Any chance Roddick might have had evaporated when he double-faulted twice in a row to drop his serve early in the second set. Sampras took the gift and served for a 3-1 lead, delivering the eighth of his 13 aces and a 132 mph service winner before Roddick sailed a lob long.

Never broken, Sampras faced only one break point, and quickly erased that.

Fittingly, Sampras closed the match with a drop volley that caught Roddick out of position at the baseline. Roddick sprinted in but never had a chance.

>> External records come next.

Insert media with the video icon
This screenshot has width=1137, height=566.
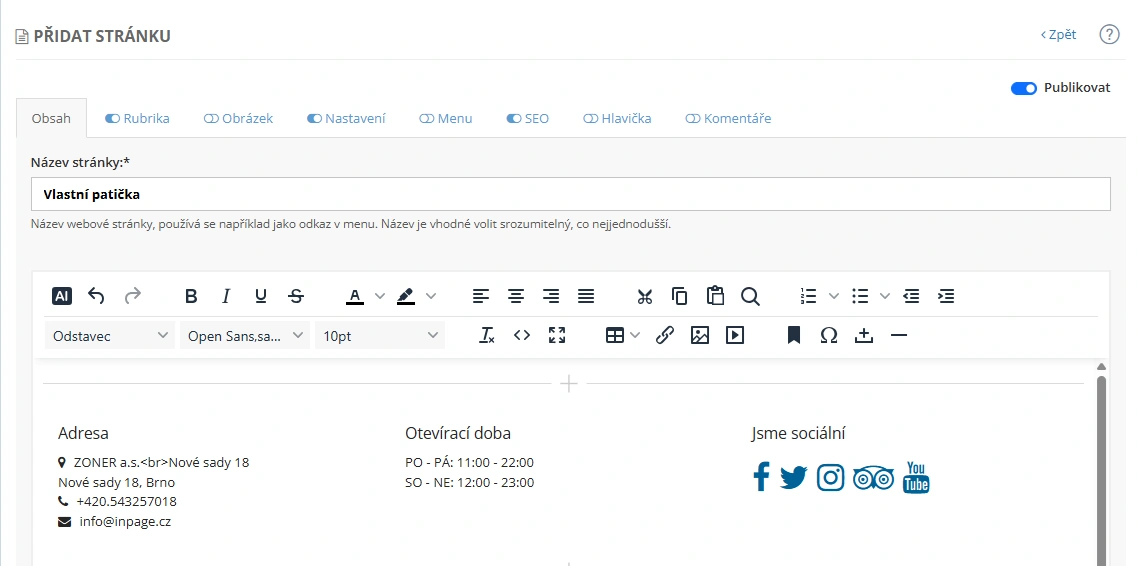[735, 336]
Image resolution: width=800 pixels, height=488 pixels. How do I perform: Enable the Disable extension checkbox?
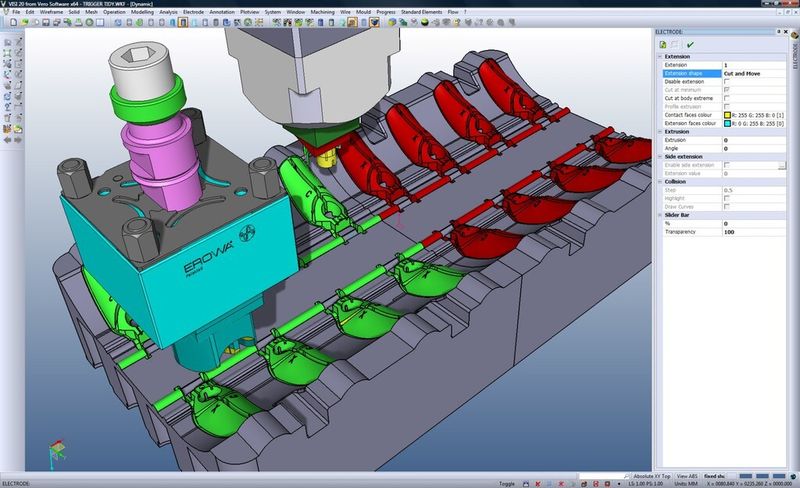[726, 82]
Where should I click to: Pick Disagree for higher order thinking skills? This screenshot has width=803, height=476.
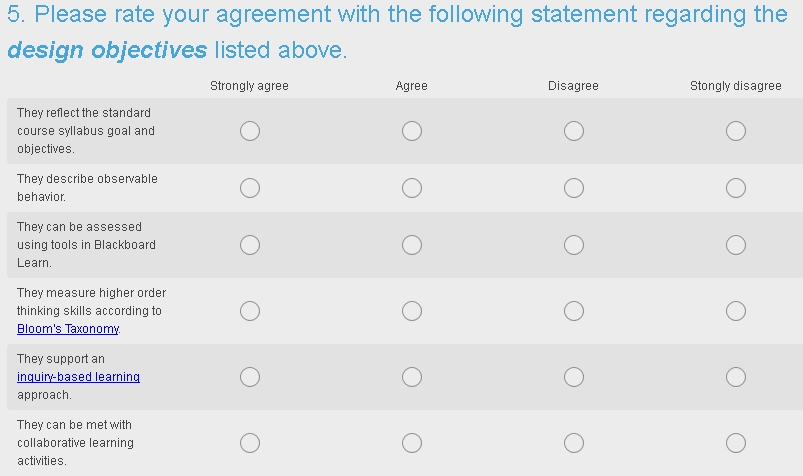click(x=574, y=311)
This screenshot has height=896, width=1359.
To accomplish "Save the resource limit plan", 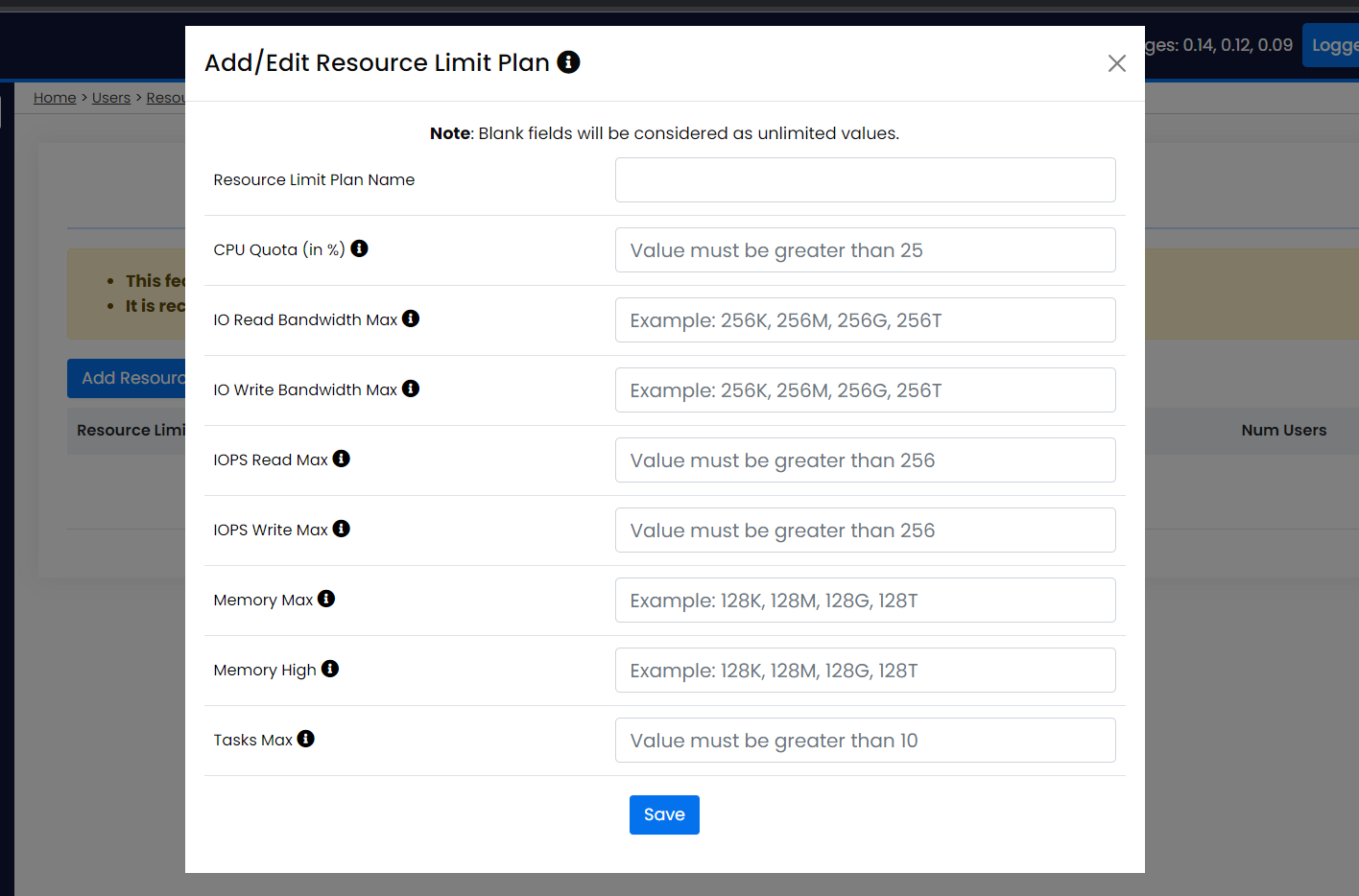I will [x=664, y=814].
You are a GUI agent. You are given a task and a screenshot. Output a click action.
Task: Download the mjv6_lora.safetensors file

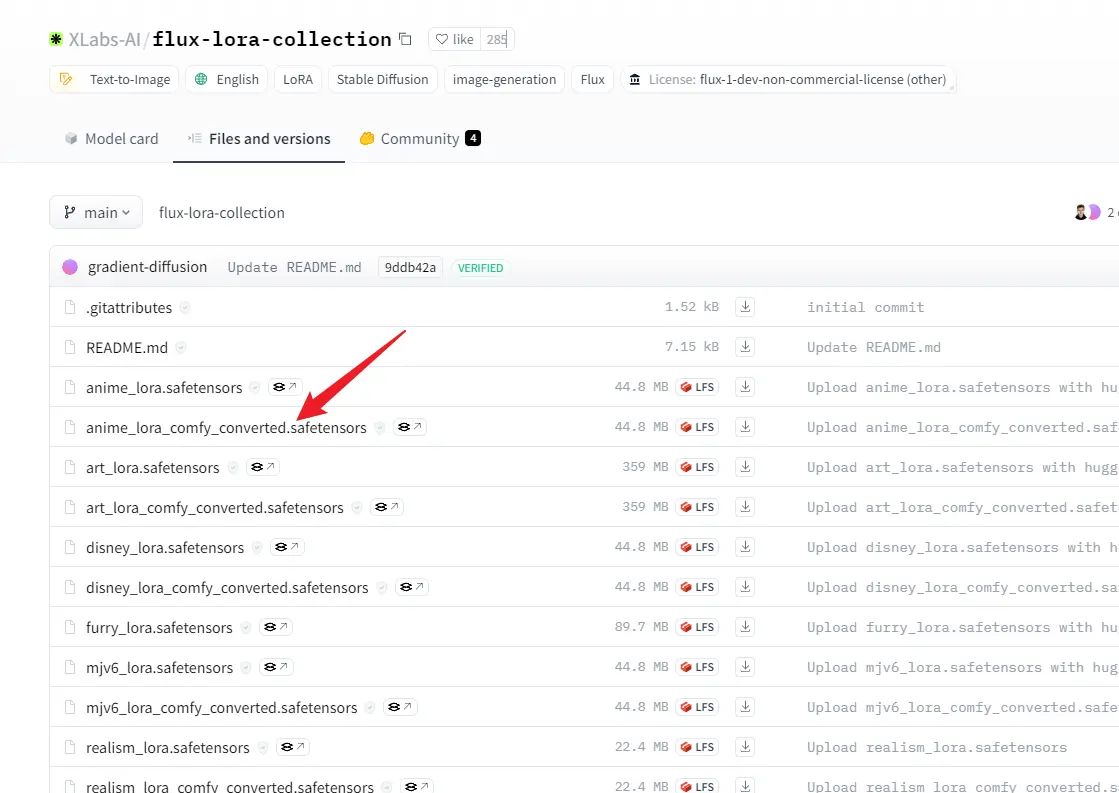pos(744,667)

It was vintage Sampras, the same style that allowed him to rule these courts for so many years and reach the last two finals. He has been struggling through the worst slump of his career, losing to nobodies in the early rounds, failing to win a title since Wimbledon two years ago, but on this night he was Pistol Pete once more.

Greg Rusedski should have been there, bowing to him. So, too, Yevgeny Kafelnikov.

Rusedski, who is 13 majors behind Sampras, lost to him in the third round and observed, inaccurately and with little grace, that Sampras was a step and a half slower.

Quipped Sampras: "Against him, I don't really need to be a step and a half quicker."

Kafelnikov had suggested on a couple of occasions that Sampras ought to retire. Not that Sampras sought or needed Kafelnikov's advice. Sampras' reply was that he would retire when he's good and ready.

"I feel like I can still do it," Sampras said. "If I didn't, I wouldn't be here."

He's one old geezer no one should doubt.